TASK REQUIREMENTS:
When writing out the entries below, keep only the lines from the line with "591x405 pixels. At" to the line with "Image resolution: width=248", both included, exactly as they are, and leave the pictures aside.
+++ DATA FOR THIS TASK
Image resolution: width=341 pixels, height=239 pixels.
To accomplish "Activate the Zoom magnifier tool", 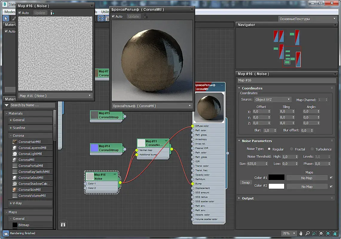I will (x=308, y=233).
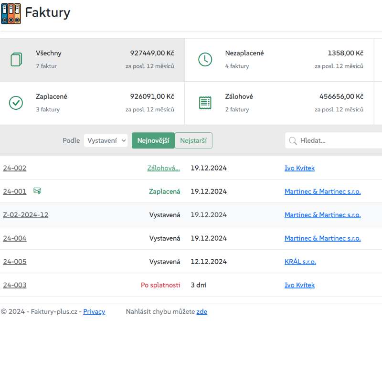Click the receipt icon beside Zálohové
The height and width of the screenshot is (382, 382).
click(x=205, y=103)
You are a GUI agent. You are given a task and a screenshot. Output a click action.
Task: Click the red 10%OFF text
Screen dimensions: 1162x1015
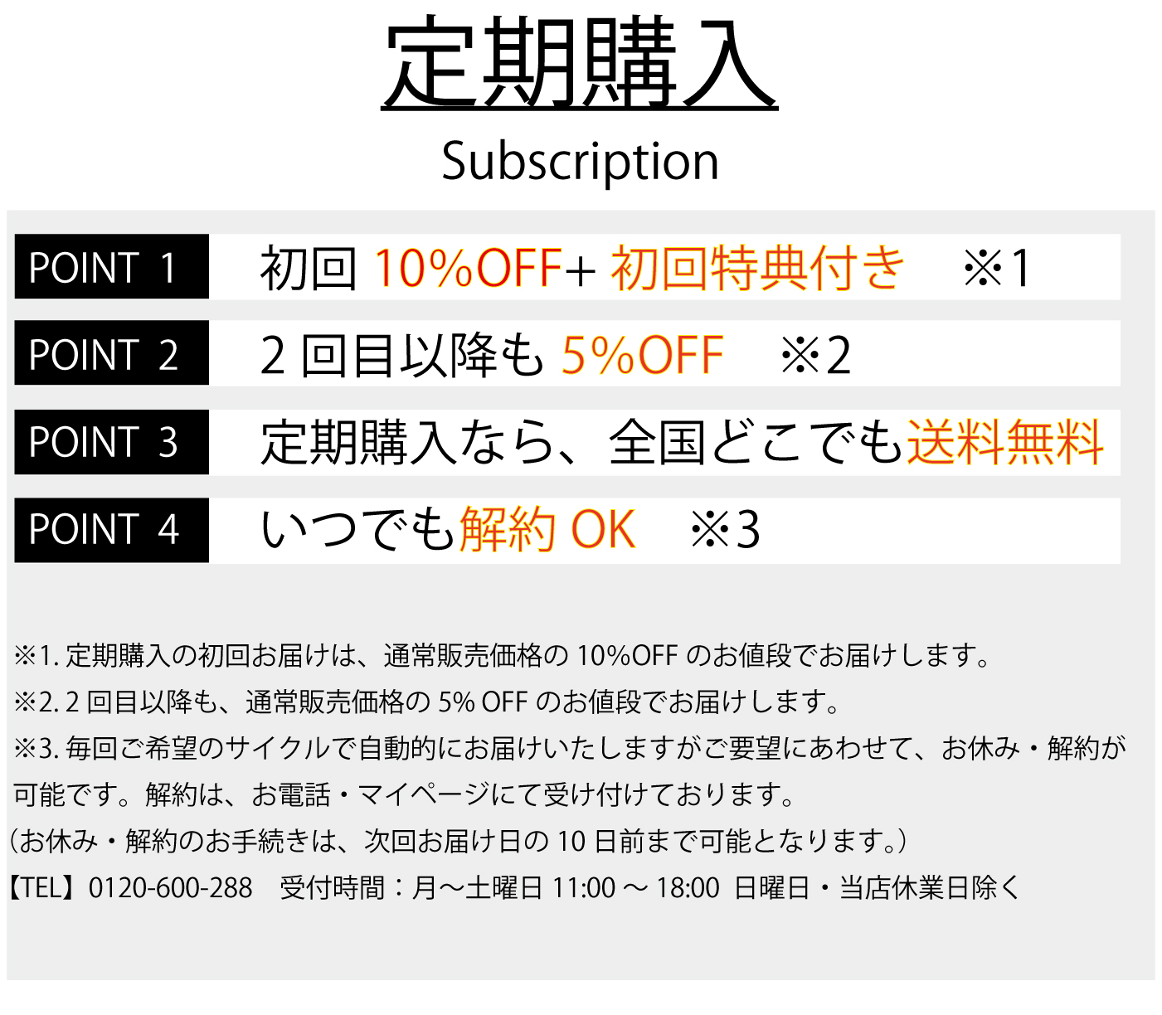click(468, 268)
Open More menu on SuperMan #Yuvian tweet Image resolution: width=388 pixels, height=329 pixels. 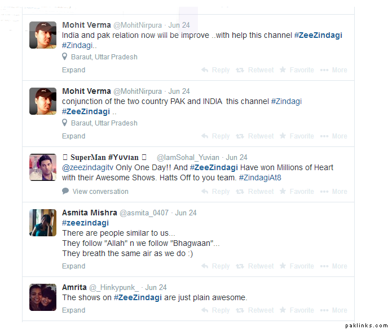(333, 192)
++++++
+++ DATA FOR THIS TASK
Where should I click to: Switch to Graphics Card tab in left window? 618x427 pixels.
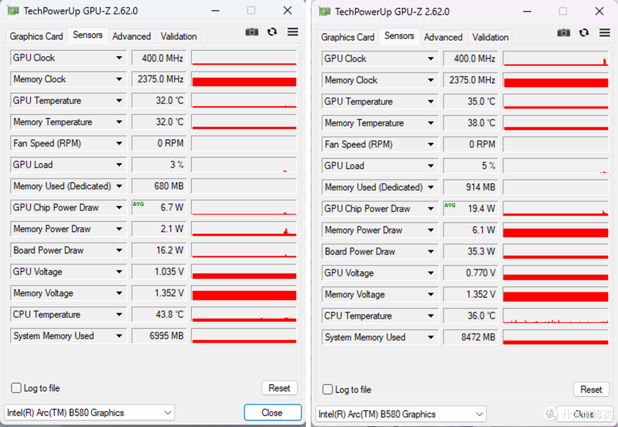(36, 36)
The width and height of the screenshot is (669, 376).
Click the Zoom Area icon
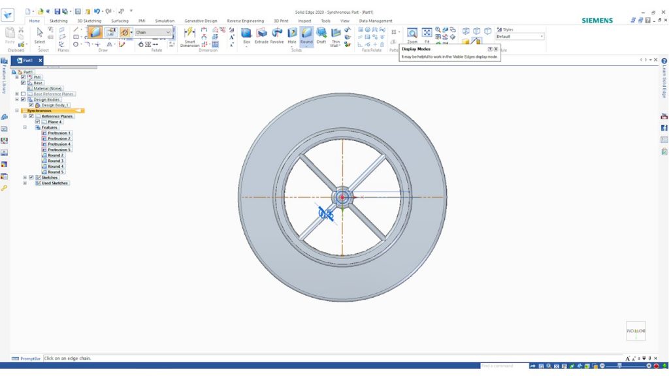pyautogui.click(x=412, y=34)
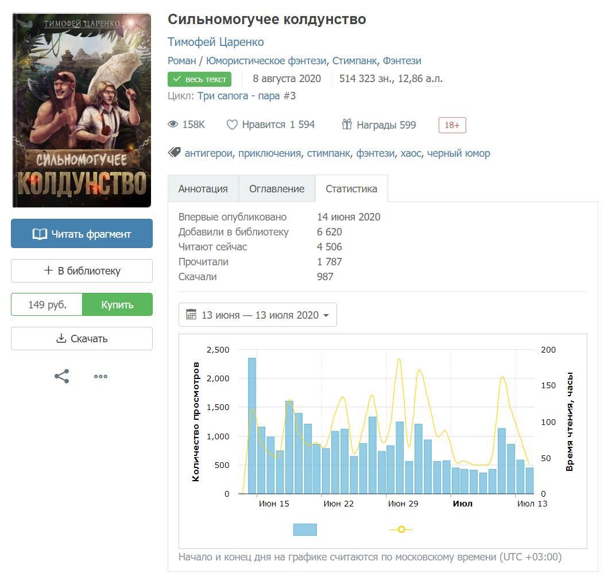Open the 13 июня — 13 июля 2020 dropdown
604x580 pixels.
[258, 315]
++++++
+++ DATA FOR THIS TASK
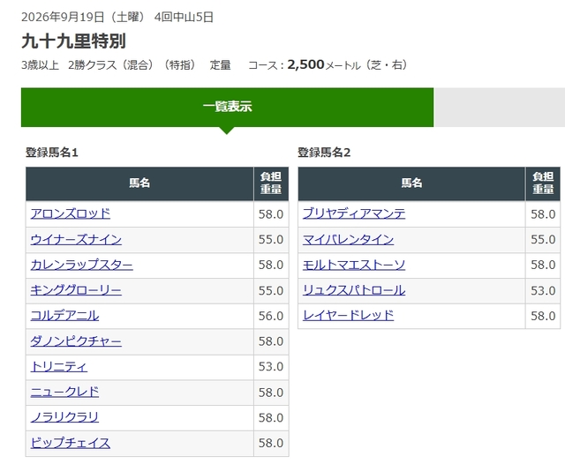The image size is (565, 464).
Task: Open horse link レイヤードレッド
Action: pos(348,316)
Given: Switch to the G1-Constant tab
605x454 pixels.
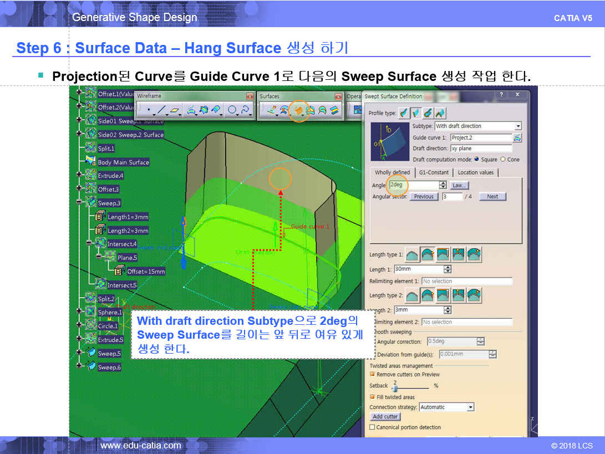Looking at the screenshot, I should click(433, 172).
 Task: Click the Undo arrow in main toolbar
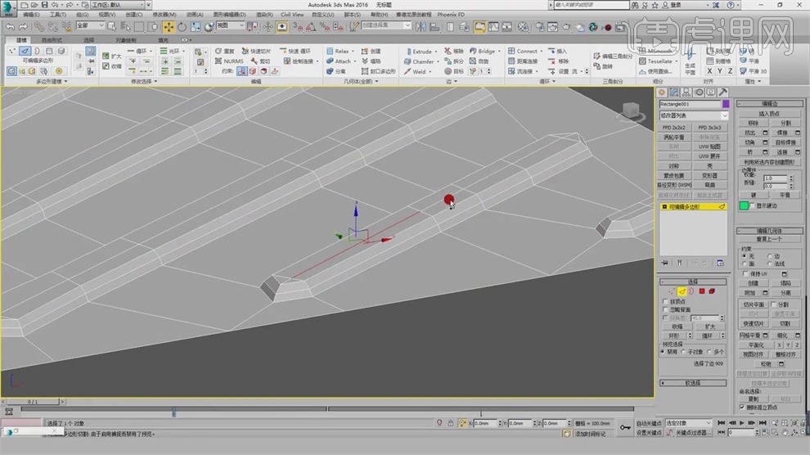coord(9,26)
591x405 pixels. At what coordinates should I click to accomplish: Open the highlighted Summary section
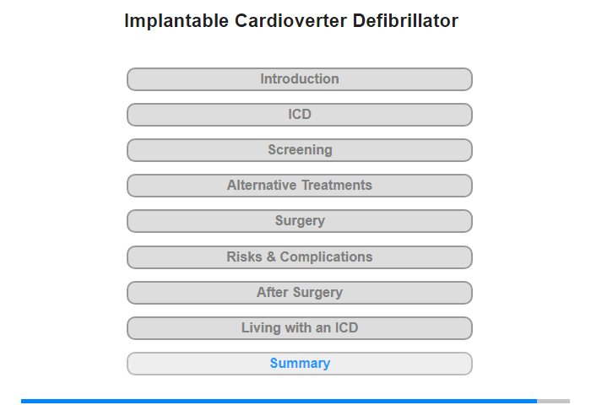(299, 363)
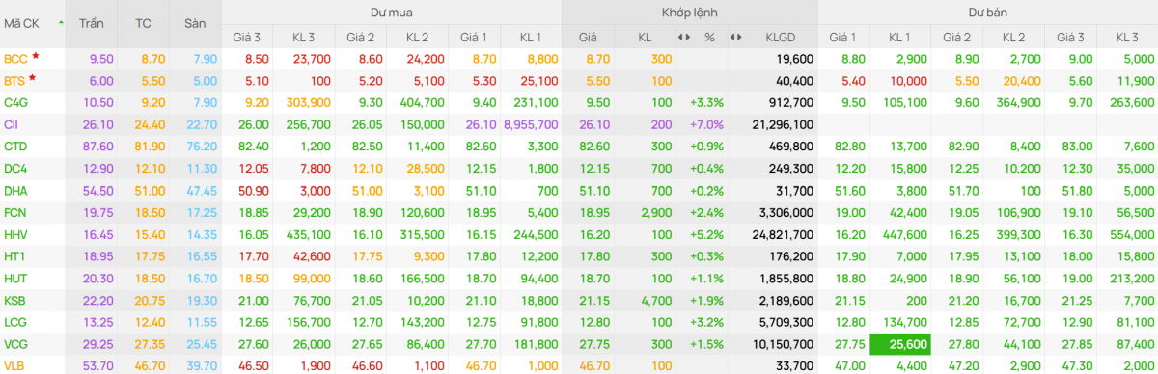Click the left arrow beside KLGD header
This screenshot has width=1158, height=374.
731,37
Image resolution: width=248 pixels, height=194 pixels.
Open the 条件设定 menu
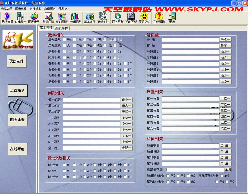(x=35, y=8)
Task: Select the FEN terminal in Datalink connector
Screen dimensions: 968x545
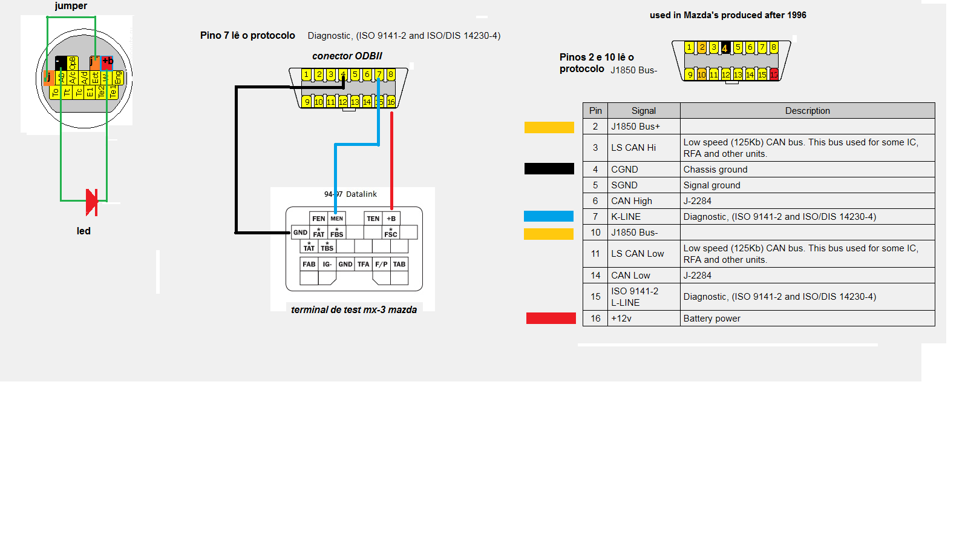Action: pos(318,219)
++++++
ANSWER SPACE:
591x405 pixels. At what coordinates should I click to accomplish: Open the highlighted Summary section
(299, 363)
Click the left arrow beside KLGD header
This screenshot has width=1158, height=374.
731,37
Image resolution: width=248 pixels, height=194 pixels.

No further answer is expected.